1842 was a year of crisis in Britain, and no more so than in the West Riding town of Halifax. A great strike of all trades took place across England in 1842. It reached its zenith in the industrial towns of the north, starting in the small communities of Lancashire and quickly spreading to the West Riding of Yorkshire as Lancashire marchers poured across the Pennines. In hand with its neighbouring town of Huddersfield, Halifax was noted for its opposition to the New Poor Law which, in 1834, attempted to abolish outdoor relief for the poor, for its support of a maximum ten-hour working day and the Chartists' call for workers' voting rights. When Bradford publican 'Fat Peter' Bussey attended the first Chartist Convention in London in 1839, he took with him the West Riding petition bearing 52,800 signatures, 25 percent of which had been given at Halifax. This book discusses the efforts made by the men and women of Halifax in these early years of organised agitation for social reform, their 'clandestine meetings and nightly drilling', their 'determination, resilience and militancy' to gain a say in the laws under which they lived. It tells of the fight for the legislative rights of workers like seventeen-year-old Patience Kershaw, who dragged loads of coal for twelve hours each day along narrow and dangerous passages under the hills of Halifax. When the Lancashire marchers arrived at Halifax in the hot summer of 1842, the cavalry attempted to clear the streets with their sabres and a violent response was inevitable, arrests quickly followed. The climax came when many hundreds of the men and women of Halifax fought against British soldiers on 16th August 1842, an event which led to the humiliation of a proud platoon of Prince Albert's Own and to the death of at least six men of Halifax.
This is a well researched narrative history of a turbulent time and a necessary reminder of the horrible reality of industrial life in Northern England in the 1800s and an account of the political exclusion of working-class men and women from democracy. There is of course a wider lineage from Peterloo in 1819 to Grunwick in 1976-8, whereby the powerful have kept their entrenched privilege.

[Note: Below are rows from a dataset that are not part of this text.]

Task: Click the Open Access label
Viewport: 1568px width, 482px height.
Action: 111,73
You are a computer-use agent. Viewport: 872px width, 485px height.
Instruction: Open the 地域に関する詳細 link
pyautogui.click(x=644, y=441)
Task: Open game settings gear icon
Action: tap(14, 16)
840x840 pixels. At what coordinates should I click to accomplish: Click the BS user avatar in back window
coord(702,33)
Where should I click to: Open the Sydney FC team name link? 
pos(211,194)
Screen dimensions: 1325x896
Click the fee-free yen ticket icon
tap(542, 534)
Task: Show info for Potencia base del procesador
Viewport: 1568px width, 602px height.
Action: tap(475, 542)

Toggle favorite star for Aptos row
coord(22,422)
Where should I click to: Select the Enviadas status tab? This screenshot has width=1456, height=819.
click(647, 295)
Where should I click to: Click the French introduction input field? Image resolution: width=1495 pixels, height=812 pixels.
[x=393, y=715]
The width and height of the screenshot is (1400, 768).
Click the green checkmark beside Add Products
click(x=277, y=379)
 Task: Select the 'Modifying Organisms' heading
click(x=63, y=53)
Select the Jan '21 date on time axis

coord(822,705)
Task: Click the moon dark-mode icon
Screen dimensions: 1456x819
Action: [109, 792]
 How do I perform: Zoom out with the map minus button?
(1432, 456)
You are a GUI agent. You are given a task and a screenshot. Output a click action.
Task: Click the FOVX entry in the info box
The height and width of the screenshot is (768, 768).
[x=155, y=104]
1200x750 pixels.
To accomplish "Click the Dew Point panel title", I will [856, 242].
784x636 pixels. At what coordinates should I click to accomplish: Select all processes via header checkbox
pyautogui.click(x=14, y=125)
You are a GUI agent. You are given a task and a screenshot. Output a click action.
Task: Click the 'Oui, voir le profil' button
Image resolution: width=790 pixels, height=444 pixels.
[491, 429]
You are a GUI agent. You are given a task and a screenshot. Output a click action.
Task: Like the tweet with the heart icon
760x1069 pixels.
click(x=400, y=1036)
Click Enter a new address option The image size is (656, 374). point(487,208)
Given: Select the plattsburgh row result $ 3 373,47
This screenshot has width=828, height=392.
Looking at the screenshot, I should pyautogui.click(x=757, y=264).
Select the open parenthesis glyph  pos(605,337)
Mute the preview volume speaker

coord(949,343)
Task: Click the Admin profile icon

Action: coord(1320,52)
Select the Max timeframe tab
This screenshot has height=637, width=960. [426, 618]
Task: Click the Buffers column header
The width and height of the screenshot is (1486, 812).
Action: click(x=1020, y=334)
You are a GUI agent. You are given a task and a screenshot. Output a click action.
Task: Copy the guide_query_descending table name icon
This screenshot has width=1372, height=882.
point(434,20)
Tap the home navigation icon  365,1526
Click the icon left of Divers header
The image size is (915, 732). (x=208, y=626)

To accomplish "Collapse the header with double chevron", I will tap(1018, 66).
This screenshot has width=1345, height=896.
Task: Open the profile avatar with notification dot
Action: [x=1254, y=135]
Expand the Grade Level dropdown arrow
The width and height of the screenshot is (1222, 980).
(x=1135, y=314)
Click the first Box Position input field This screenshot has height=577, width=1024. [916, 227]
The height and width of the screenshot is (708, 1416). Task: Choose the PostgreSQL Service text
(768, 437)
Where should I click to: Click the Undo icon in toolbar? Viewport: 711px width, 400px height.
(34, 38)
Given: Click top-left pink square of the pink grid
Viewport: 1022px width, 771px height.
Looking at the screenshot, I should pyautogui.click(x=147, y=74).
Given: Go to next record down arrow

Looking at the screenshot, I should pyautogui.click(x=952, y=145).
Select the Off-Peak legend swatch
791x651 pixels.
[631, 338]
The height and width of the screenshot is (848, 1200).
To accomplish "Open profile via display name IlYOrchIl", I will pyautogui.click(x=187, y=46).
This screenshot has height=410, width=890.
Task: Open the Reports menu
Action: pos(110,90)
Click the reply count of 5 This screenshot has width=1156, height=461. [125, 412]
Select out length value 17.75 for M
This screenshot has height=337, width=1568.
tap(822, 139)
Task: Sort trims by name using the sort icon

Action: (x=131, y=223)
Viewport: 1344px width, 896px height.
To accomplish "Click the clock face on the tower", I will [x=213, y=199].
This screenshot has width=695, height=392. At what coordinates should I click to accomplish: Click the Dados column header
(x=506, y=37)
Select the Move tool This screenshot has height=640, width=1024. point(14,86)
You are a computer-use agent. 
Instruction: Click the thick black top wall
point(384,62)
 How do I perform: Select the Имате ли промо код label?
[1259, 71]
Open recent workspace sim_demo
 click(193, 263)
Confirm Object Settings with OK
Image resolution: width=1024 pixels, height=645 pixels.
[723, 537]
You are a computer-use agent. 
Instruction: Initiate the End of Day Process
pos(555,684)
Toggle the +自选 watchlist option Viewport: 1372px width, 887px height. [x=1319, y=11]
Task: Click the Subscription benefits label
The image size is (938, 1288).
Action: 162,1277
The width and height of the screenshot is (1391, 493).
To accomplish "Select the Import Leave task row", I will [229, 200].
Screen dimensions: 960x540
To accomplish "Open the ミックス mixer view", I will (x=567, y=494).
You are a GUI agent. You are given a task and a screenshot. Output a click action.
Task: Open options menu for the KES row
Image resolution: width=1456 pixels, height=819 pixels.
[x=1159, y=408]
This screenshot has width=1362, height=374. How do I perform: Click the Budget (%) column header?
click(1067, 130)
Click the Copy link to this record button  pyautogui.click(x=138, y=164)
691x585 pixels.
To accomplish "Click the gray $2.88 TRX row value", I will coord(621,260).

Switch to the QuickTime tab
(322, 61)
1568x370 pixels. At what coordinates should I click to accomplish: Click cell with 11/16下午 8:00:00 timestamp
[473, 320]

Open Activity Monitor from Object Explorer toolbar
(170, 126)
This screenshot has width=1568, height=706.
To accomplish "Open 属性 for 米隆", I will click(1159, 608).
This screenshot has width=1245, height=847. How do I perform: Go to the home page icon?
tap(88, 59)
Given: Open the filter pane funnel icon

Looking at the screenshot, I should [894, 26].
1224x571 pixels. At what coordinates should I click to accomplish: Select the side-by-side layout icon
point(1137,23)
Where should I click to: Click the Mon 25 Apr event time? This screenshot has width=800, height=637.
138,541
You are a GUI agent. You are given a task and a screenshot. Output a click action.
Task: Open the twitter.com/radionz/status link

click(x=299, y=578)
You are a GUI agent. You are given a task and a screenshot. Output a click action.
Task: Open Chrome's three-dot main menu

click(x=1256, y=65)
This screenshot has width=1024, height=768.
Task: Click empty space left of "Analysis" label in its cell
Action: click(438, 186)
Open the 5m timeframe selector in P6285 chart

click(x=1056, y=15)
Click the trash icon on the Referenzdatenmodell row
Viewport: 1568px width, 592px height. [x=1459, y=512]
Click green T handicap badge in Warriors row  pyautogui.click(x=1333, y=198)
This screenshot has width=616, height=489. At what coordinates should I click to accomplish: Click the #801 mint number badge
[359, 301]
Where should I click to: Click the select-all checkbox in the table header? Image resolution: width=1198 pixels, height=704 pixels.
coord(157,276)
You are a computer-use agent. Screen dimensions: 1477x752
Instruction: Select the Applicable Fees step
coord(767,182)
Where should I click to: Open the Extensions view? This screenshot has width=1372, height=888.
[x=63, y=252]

This added new villains to the roll call, like Jonathan Akroyd, and highlighted the Herculean underdog efforts of so many - including Benjamin Rushton and Ernest Jones - to stop what was notably called "white slavery" in the factories, alongside varied attempts to gain the civic and human right to be able to vote for representatives to decide on the laws which affect your everyday lives.
Catherine Howe places Halifax at the centre of the story of Chartism and notes how doomed insurrection nevertheless laid the groundwork for future slow reform, and also the trade union movement itself. Howe wryly recounts the myopic biases of the Anti-Corn League campaigns and the economic and political elites' defined philosophy of "Political Economy": ironically, very much self-help of the rich, protecting their own unearned power, wealth and assets. There's also a vital attention to how the powerful used painfully familiar divide-and-conquer tactics including bribery, to undermine the Chartist cause.
A very readable and compassionate account of the situation in Halifax surrounding the Great Strikes of 1842 and the key players in the area. Howe writes in a manner which makes it easy to conjure up the scenes and consider the mindset of the working people of Halifax.